Rosanna Hertz is the Classes of 1919-1950 Reunion Professor of Sociology and Women's and Gender Studies at Wellesley College where she has taught since 1983. She is currently chair of the WGST department. She is the past president (2009-2010) of the Eastern Sociological Society, the oldest regional sociological association. Most recently she also served on the Executive Council of the American Sociological Association (2008-2011). She presently serves on the board of three professional journals: the Journal of Family Issues, Community, Work and Families, and Qualitative Sociology. She is also affiliated with the Center for Research on Gender in the Professions, University of California, San Diego.
Dr. Hertz is currently working on two strands of research. The first project, “Donors, Donor Gametes and the Making of Families” (a collaboration with Margaret K. Nelson) examines how innovative relations are developing among families who selected the same donor, how technological developments have made genetic relatives possible and how these families may become a new political group making demands on the fertility industry.
“Productive Rule Breakers and Innovators,” Dr. Hertz’s other project, seeks to better understand the motivations and the tactic of men and women who stretch everyone’s thinking about what’s possible. They “stretch the envelope” while remaining loyal to the organizations and communities that nurtured them.
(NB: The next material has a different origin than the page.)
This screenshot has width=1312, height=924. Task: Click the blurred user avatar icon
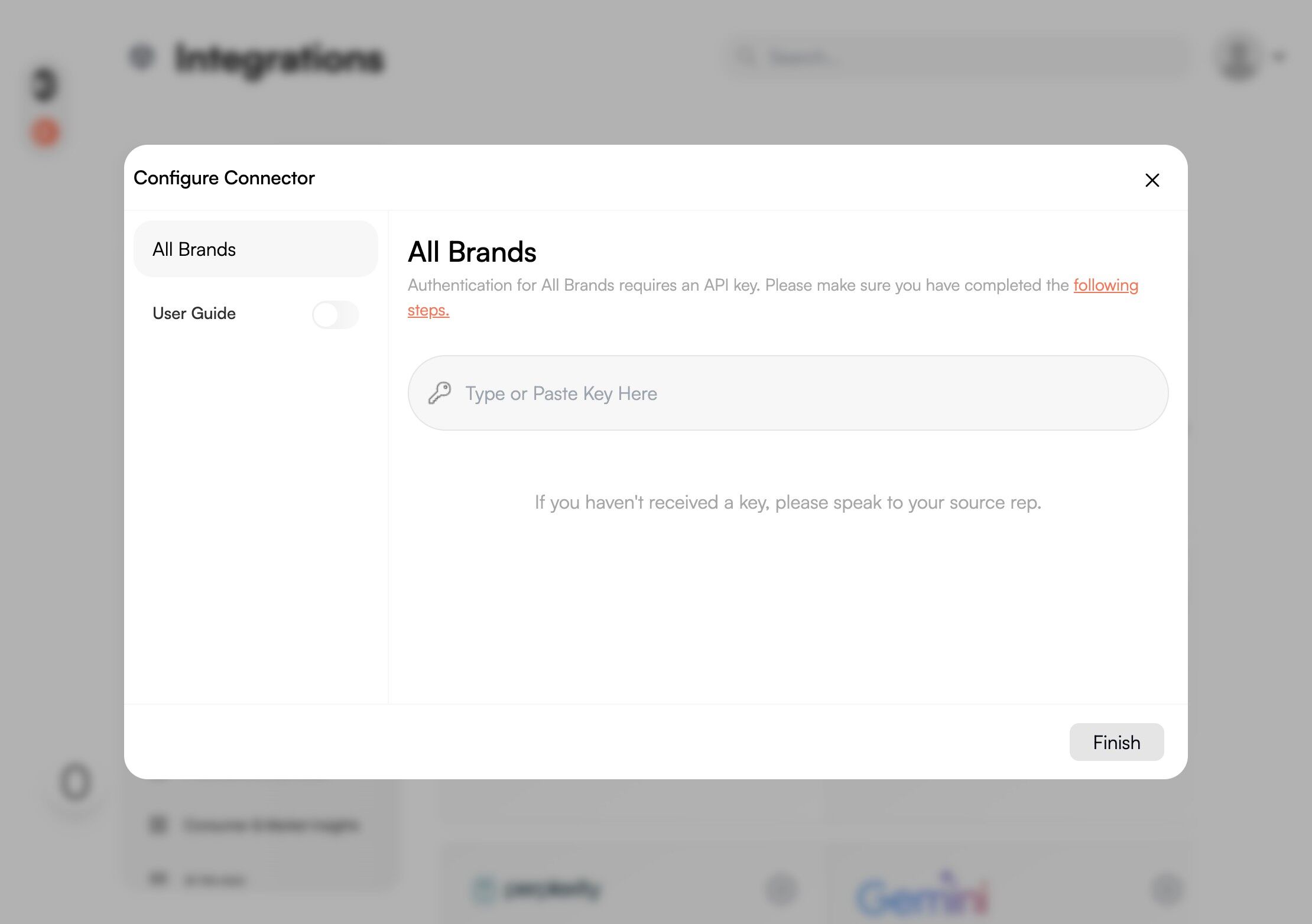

They inspire others to have similar aspirations and to challenge the status quo – rather than withdrawing or complaining from the sidelines. The specific focus of this study is the experience of women who have become productive rule breakers and innovators in developing economies – specifically India and China. It examines the context of their lives – the “intersection of biography and history” – in an effort to understand how education, family background, social structure and social networks influenced their distinctive personal and professional trajectories. It seeks to understand the critical moments and events that encouraged each woman to become a different kind of leader – a productive rule breaker.
In broadest terms, Hertz’s scholarship focuses on families in a changing economy and how social inequality at home and in the workplace shape the experiences of women and men. She is interested in how people weave together a life on their own, despite lack of government or workplace supports. She has recently completed a study of the interplay of genetics, social interaction, and culture expectations in the formation of web-based donor sibling kin groups. Books she has written in this vein include, Single by Chance, Mothers by Choice: How Women Are Choosing Parenthood without Marriage and Creating the New American Family (Oxford University Press, 2006) and More Equal than Others: Women and Men in Dual-Career Marriages (University of California Press) and Working Families: The Transformation of the American Home (edited with Nancy L. Marshall) Berkeley: University of California Press. Hertz teaches courses on the changing family and social policy, the social construction of gender, and women and the global economy. She has had a long-standing interest in social science methodology Her courses are known for assignments that emphasize multiple methodological approaches. She has edited several books and journal volumes about various aspects of methodology.
She received a B.A. at Brandeis University in sociology and philosophy and an M.A. and Ph.D. in sociology from Northwestern University. In addition, she completed a two-year post-doctoral fellowship in the Department of Psychiatry at Harvard Medical School.
She is frequently quoted in The New York Times, The Washington Post, The Wall Street Journal, Newsweek, The Los Angeles Times, The Chicago Tribune and The Boston Globe. She appears frequently in the broadcast media commenting on social problems for local news specials.